* Dataset entries *
════════════════

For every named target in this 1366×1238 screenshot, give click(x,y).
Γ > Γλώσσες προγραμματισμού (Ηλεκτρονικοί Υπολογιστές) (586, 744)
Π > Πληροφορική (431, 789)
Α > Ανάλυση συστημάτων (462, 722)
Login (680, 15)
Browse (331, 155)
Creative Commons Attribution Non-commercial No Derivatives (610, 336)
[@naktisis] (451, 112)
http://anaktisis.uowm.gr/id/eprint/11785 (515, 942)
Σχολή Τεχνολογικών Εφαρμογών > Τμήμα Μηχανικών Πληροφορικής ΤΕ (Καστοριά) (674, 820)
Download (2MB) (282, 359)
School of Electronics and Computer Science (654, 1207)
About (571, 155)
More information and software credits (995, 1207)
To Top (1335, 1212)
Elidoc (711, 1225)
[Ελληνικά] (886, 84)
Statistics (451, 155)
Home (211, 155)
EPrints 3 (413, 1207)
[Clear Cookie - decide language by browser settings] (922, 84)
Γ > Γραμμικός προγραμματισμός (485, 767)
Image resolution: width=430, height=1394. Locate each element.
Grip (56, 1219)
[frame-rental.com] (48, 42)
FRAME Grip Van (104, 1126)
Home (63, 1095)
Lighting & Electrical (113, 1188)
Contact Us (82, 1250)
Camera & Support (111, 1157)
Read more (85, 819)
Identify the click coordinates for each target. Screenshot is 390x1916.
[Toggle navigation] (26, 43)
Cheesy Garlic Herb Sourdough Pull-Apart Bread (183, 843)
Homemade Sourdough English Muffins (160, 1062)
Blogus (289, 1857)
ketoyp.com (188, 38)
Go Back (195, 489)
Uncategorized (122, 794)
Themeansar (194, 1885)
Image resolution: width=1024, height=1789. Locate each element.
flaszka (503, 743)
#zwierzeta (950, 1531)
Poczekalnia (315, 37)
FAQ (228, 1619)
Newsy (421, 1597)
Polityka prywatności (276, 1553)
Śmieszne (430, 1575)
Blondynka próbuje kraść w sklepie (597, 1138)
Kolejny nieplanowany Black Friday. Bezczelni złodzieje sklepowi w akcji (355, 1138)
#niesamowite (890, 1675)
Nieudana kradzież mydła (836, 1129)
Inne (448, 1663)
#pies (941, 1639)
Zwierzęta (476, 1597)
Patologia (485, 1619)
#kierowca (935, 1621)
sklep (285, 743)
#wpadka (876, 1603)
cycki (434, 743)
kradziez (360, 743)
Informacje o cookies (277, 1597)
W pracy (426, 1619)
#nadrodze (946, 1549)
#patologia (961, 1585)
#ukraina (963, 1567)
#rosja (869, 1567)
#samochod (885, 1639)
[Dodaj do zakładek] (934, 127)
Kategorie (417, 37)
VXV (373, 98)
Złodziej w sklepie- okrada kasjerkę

════════════════

* ABOUT THIS EXERCISE *
Tally every line of the data that includes "target". Report the number and nothing more.

* WRITTEN SOLUTION *
2